___ Provided records ___

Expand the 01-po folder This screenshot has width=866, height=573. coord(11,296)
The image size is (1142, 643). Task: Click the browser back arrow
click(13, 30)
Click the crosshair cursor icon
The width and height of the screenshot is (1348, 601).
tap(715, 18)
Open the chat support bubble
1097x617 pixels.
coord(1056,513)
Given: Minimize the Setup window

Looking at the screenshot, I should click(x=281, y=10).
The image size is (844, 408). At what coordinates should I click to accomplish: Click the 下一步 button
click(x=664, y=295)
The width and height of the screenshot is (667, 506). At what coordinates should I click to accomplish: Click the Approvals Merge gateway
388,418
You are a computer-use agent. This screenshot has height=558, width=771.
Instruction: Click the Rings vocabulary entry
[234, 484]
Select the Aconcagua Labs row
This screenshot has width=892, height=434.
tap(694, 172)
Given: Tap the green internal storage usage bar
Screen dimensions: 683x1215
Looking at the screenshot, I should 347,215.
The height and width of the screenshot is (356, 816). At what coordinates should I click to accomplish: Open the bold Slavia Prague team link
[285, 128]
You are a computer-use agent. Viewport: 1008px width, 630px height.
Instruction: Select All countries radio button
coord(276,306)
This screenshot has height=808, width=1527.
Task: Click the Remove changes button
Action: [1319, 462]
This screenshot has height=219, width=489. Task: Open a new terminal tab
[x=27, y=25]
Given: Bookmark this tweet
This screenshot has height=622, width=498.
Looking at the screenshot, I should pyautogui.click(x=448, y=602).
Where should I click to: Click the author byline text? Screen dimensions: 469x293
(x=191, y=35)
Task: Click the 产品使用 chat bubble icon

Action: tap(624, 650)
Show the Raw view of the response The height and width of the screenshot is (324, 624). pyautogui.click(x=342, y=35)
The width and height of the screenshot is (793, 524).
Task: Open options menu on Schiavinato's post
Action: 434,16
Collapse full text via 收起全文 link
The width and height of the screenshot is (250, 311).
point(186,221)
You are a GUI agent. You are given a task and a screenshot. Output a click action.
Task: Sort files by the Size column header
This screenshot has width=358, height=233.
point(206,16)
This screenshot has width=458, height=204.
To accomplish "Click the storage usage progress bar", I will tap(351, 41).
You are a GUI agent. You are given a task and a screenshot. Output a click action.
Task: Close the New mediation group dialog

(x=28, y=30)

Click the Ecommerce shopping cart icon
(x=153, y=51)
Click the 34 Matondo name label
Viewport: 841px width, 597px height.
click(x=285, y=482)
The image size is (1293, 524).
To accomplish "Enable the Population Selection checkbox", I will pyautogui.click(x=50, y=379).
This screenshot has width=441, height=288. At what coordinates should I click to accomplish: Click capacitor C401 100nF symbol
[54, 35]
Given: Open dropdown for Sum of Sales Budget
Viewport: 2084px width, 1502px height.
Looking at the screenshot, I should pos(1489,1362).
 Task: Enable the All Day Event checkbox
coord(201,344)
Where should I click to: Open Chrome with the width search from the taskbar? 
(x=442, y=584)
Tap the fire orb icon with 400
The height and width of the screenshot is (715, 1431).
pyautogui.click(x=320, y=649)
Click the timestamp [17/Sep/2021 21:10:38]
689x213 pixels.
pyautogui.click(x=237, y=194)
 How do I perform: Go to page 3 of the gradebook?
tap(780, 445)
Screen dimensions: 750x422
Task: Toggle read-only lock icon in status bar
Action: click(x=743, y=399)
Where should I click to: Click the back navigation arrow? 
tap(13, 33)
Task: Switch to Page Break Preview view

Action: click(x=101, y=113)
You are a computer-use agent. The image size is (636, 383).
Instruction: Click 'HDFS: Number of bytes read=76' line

___

§ The exercise: Rewrite the records above with every occurrence of "computer-use agent" replaced by "desktop assistant", leaving everything else the same.

§ Response for this exercise:
Expand the 01-po folder This screenshot has width=866, height=573. coord(11,296)
The image size is (1142, 643). Task: Click the browser back arrow
click(13, 30)
Click the crosshair cursor icon
The width and height of the screenshot is (1348, 601).
tap(715, 18)
Open the chat support bubble
1097x617 pixels.
coord(1056,513)
Given: Minimize the Setup window

Looking at the screenshot, I should click(x=281, y=10).
The image size is (844, 408). At what coordinates should I click to accomplish: Click the 下一步 button
click(x=664, y=295)
The width and height of the screenshot is (667, 506). At what coordinates should I click to accomplish: Click the Approvals Merge gateway
388,418
You are a desktop assistant. This screenshot has height=558, width=771.
Instruction: Click the Rings vocabulary entry
[234, 484]
Select the Aconcagua Labs row
This screenshot has width=892, height=434.
tap(694, 172)
Given: Tap the green internal storage usage bar
Screen dimensions: 683x1215
Looking at the screenshot, I should 347,215.
The height and width of the screenshot is (356, 816). At what coordinates should I click to accomplish: Open the bold Slavia Prague team link
[285, 128]
You are a desktop assistant. Viewport: 1008px width, 630px height.
Instruction: Select All countries radio button
coord(276,306)
This screenshot has height=808, width=1527.
Task: Click the Remove changes button
Action: [1319, 462]
This screenshot has height=219, width=489. Task: Open a new terminal tab
[x=27, y=25]
Given: Bookmark this tweet
This screenshot has height=622, width=498.
Looking at the screenshot, I should pyautogui.click(x=448, y=602).
Where should I click to: Click the author byline text? Screen dimensions: 469x293
(x=191, y=35)
Task: Click the 产品使用 chat bubble icon

Action: tap(624, 650)
Show the Raw view of the response The height and width of the screenshot is (324, 624). pyautogui.click(x=342, y=35)
The width and height of the screenshot is (793, 524).
Task: Open options menu on Schiavinato's post
Action: 434,16
Collapse full text via 收起全文 link
The width and height of the screenshot is (250, 311).
point(186,221)
You are a GUI agent. You are given a task and a screenshot. Output a click action.
Task: Sort files by the Size column header
This screenshot has width=358, height=233.
point(206,16)
This screenshot has width=458, height=204.
To accomplish "Click the storage usage progress bar", I will tap(351, 41).
You are a GUI agent. You are given a task and a screenshot. Output a click action.
Task: Close the New mediation group dialog

(x=28, y=30)

Click the Ecommerce shopping cart icon
(x=153, y=51)
Click the 34 Matondo name label
Viewport: 841px width, 597px height.
click(x=285, y=482)
The image size is (1293, 524).
To accomplish "Enable the Population Selection checkbox", I will pyautogui.click(x=50, y=379).
This screenshot has width=441, height=288. At what coordinates should I click to accomplish: Click capacitor C401 100nF symbol
[54, 35]
Given: Open dropdown for Sum of Sales Budget
Viewport: 2084px width, 1502px height.
Looking at the screenshot, I should pos(1489,1362).
 Task: Enable the All Day Event checkbox
coord(201,344)
Where should I click to: Open Chrome with the width search from the taskbar? 
(x=442, y=584)
Tap the fire orb icon with 400
The height and width of the screenshot is (715, 1431).
pyautogui.click(x=320, y=649)
Click the timestamp [17/Sep/2021 21:10:38]
689x213 pixels.
pyautogui.click(x=237, y=194)
 How do I perform: Go to page 3 of the gradebook?
tap(780, 445)
Screen dimensions: 750x422
Task: Toggle read-only lock icon in status bar
Action: click(x=743, y=399)
Where should I click to: Click the back navigation arrow? 
tap(13, 33)
Task: Switch to Page Break Preview view

Action: click(x=101, y=113)
You are a desktop assistant. The image size is (636, 383).
Instruction: Click 'HDFS: Number of bytes read=76' line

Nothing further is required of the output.